─── Supplied information
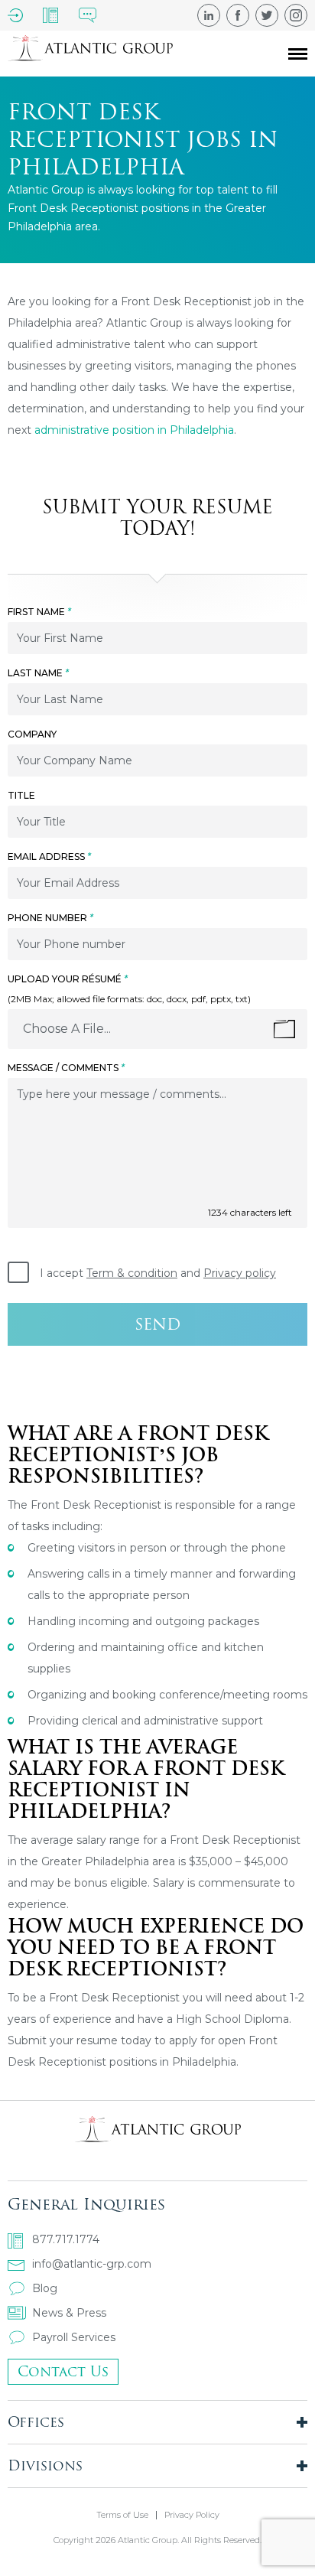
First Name (39, 611)
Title (21, 795)
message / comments (66, 1067)
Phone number (50, 917)
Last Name (38, 673)
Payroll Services (73, 2337)
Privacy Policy (191, 2515)
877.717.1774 (65, 2239)
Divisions (45, 2465)
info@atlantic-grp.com (91, 2264)
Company (32, 734)
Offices (36, 2422)
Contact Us (63, 2371)
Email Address (49, 856)
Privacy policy (239, 1273)
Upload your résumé (68, 979)
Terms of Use (122, 2515)
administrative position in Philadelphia (134, 430)
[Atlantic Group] (90, 53)
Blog (44, 2288)
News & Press (69, 2313)
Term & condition (131, 1273)
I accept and (158, 1273)
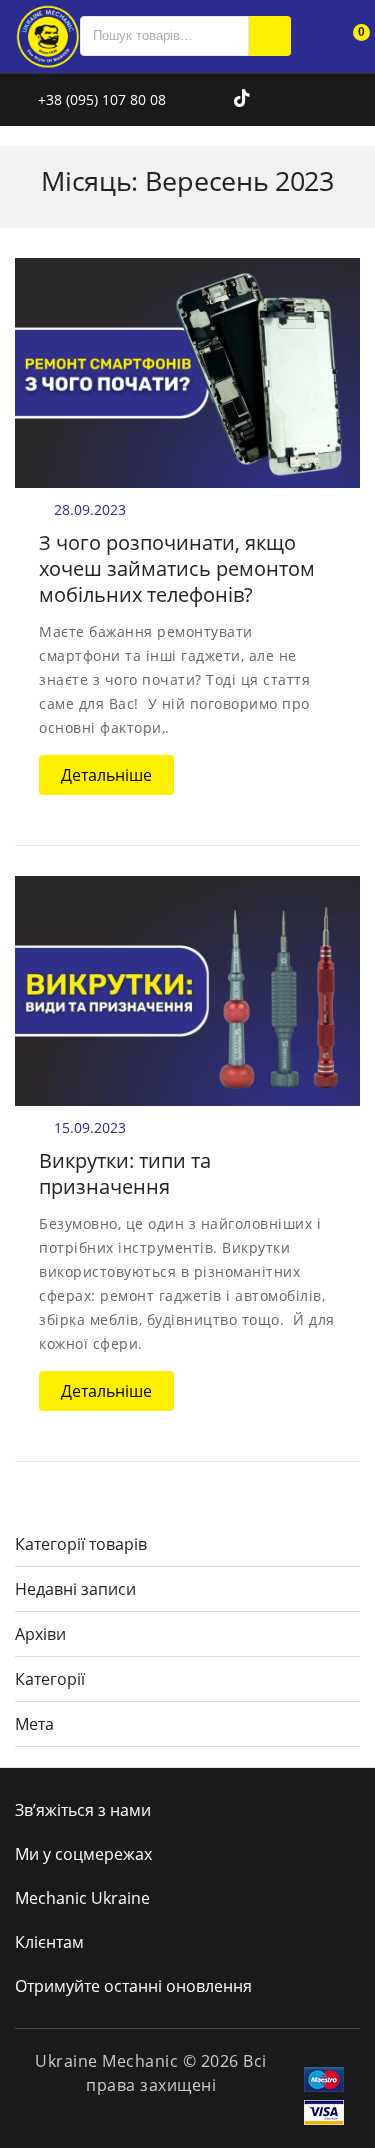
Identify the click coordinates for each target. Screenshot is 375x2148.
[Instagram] (219, 99)
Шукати (270, 36)
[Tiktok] (242, 99)
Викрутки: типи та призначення (125, 1173)
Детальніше (106, 775)
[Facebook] (193, 99)
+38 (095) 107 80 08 (100, 99)
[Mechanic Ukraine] (47, 34)
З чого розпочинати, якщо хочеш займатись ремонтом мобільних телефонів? (177, 568)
──────
◆ **Directions for this task**
Above are the entries. Copy exactly the part that opens with the line containing "Phone number (50, 917)" and closes with the line containing "I accept and (158, 1273)", and no more.

◆ **Solved problem**
Phone number (50, 917)
Last Name (38, 673)
Payroll Services (73, 2337)
Privacy Policy (191, 2515)
877.717.1774 (65, 2239)
Divisions (45, 2465)
info@atlantic-grp.com (91, 2264)
Company (32, 734)
Offices (36, 2422)
Contact Us (63, 2371)
Email Address (49, 856)
Privacy policy (239, 1273)
Upload your résumé (68, 979)
Terms of Use (122, 2515)
administrative position in Philadelphia (134, 430)
[Atlantic Group] (90, 53)
Blog (44, 2288)
News & Press (69, 2313)
Term & condition (131, 1273)
I accept and (158, 1273)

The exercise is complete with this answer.